__CONSIGNE A__: Dans le texte retenu, pourquoi la personne qui s'exprime a-t-elle réuni une somme de 4 millions, et pourquoi attend-elle patiemment ? Répondez en une à trois phrases.

__TEXTE RETENU__:
────────────────────

(Wal Fadjri, 14 mai 2005)
Beaucoup d’entre nous se souviennent avoir entendu notre cher et vénérable
Buur Saalum, son excellence Maître Abdoulaye Wade, président
de tous les Sénégalais, promettre à travers les ondes
de Radio Tamtam, des maisons à 4 millions de francs aux Sénégalais
de l’extérieur. Moi, j’ai réussi à rassembler
cette somme et attends patiemment, croyant fermement que j’aurai bientôt
une villa avec piscine au bord de la mer.
Son Excellence, dans sa générosité infinie, aurait aussi
promis de l’argent aux Sénégalaises de New York. Et les
mauvaises langues de dire qu’il ferait mieux de donner cet argent aux
Sénégalaises de Ndangalma ou de Keur Saer ou aux Sénégalaises
du Sénégal qui rêvent d’aller à New York,
mais n’en ont pas les moyens. Ils vont même jusqu’à
prétendre que ce ne sont que des promesses dans le vent. «Combien
de fois, m’a dit l’un d’eux, nous a-t-on annoncé
l’arrivée imminente d’un bateau pour remplacer le Joola
?» Et il se met à parler de tous ces grands projets qui, selon
lui, ne verront jamais le jour. Cela me fait de la peine de voir qu’il
y a des concitoyens qui osent douter de la parole de notre guide éclairé.

────────────────────

__LIGNES FOURNIES__:
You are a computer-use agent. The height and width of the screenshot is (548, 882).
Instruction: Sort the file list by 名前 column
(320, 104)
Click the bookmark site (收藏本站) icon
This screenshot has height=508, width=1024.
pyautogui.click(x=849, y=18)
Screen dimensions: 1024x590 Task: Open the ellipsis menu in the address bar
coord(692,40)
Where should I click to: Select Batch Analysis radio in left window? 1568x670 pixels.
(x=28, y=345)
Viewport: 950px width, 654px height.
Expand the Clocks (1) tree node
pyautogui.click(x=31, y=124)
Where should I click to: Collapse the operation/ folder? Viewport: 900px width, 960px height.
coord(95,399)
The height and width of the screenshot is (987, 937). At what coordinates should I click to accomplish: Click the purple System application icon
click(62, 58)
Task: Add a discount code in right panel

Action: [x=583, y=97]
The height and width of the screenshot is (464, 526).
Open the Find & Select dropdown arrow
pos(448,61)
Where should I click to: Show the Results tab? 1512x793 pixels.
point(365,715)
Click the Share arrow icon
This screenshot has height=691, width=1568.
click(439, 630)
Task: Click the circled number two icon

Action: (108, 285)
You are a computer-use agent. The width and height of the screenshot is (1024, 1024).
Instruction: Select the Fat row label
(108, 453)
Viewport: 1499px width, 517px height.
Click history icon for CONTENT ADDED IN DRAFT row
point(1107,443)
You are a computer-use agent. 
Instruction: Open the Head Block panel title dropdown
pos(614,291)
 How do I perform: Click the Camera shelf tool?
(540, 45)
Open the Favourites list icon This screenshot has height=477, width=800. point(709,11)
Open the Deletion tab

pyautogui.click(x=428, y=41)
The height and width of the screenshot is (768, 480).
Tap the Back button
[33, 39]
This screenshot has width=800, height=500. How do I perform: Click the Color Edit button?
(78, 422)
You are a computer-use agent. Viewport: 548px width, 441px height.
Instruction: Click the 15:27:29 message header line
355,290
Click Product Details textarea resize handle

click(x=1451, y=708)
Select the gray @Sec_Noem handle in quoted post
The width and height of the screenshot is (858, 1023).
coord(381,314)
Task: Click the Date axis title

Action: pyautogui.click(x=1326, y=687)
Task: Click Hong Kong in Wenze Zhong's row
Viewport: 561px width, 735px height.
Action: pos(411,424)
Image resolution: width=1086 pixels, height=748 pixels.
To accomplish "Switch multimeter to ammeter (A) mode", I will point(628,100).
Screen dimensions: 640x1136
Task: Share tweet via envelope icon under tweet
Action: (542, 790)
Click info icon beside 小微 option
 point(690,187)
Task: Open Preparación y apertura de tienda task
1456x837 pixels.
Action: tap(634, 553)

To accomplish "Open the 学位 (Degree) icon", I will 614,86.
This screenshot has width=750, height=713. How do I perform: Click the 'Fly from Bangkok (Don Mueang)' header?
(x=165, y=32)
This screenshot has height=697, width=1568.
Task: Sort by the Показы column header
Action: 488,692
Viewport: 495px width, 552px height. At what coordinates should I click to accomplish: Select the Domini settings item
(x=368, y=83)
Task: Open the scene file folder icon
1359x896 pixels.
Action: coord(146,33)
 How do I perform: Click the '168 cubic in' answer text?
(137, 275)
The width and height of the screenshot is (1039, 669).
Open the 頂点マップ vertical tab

────────────────────

__CONSIGNE B__: Montrez toutes les lignes fournies qui contiennent le mot "accomplish".

__BONNE RÉPONSE A__: Elle a réuni cette somme parce que Maître Abdoulaye Wade a promis sur Radio Tamtam des maisons à 4 millions de francs aux Sénégalais de l'extérieur. Elle attend patiemment parce qu'elle croit fermement qu'elle aura bientôt une villa avec piscine au bord de la mer.

__BONNE RÉPONSE B__:
The height and width of the screenshot is (987, 937). At what coordinates should I click to accomplish: Click the purple System application icon
To accomplish "Switch multimeter to ammeter (A) mode", I will point(628,100).
To accomplish "Open the 学位 (Degree) icon", I will 614,86.
Viewport: 495px width, 552px height. At what coordinates should I click to accomplish: Select the Domini settings item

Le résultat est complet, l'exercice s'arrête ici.